Yeah, I'm fairly excited too. It's 3:35am here and I'm sitting around waiting for my email... not that I'd be sleeping anyway.


----------



## effigy22 (Jun 29, 2008)

Sat at work... constantly refreshing the page.

My manager just asked what is so important that i have to keep refreshing the page every 5 seconds. My Reponse: "The Kabal calls, the cattle of the universe are ready for the slaughter!" - Yeah, she looked at me oddly.


----------



## MetalHandkerchief (Aug 3, 2009)

Muahahahahaa

How delighfully snappy. +rep!


----------



## MrPete (Mar 5, 2011)

I must admit, IF the preorders do go up today, i'm most curious to see how they do the Razorwing, being as the picture in the codex looks similar to the FW Eldar Nightwing. Would be pretty cool if theres a sliding tab like the Nightwing kit to indicate the Razorwing going flat out.


----------



## Cypher871 (Aug 2, 2009)

effigy22 said:


> Sat at work... constantly refreshing the page.
> 
> My manager just asked what is so important that i have to keep refreshing the page every 5 seconds. My Reponse: "The Kabal calls, the cattle of the universe are ready for the slaughter!" - Yeah, she looked at me oddly.


:laugh: My wife gives me those kind of looks all the time. It's an art most women perfect and reserve for their partners. You know, part despairing, part sympathetic, part love and a slight panicked horror that they live with a nerd. :laugh:


----------



## effigy22 (Jun 29, 2008)

Cypher871 said:


> :laugh: My wife gives me those kind of looks all the time.

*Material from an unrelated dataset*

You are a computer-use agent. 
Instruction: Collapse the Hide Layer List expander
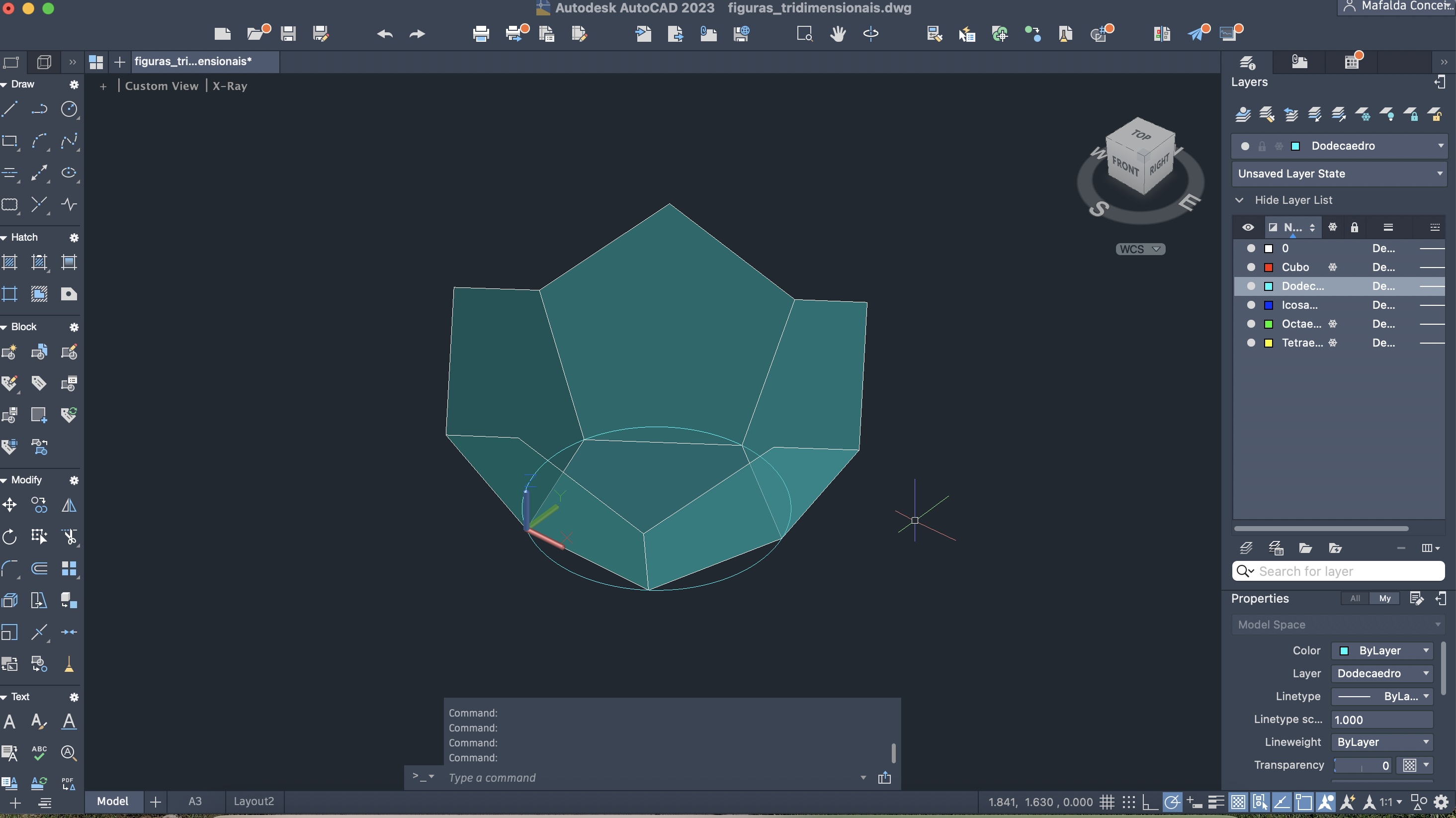point(1240,200)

It's an art most women perfect and reserve for their partners. You know, part despairing, part sympathetic, part love and a slight panicked horror that they live with a nerd. :laugh:


I guess im lucky... my partner is texting every 30 minutes going "ARE THEY UP YET?" 

We both collect the same Army... arent we sickingly cute together?


----------



## MetalHandkerchief (Aug 3, 2009)

effigy22 said:


> I guess im lucky... my partner is texting every 30 minutes going "ARE THEY UP YET?"
> 
> We both collect the same Army... arent we sickingly cute together?


You are the true envy of manchild-kind! :laugh:

*cough*


----------



## effigy22 (Jun 29, 2008)

She uses me as an excuse collect - but she collected before we met, in fact she didnt mention it until she saw my bitz box (bedroom) at that point - we knew it was love! 

Mind you she really doesnt appreciate being woken up in the middle of the night with a space marine stabbing her in the arse (insert inuendo). I was really in the dog house that time.

But back on topic - THOSE WHO HAVE NOT NOTICED - 2ND WAVE IS UP!


----------



## Cypher871 (Aug 2, 2009)

effigy22 said:


> I guess im lucky... my partner is texting every 30 minutes going "ARE THEY UP YET?"
> 
> We both collect the same Army... arent we sickingly cute together?


Lucky man indeed! :biggrin:


----------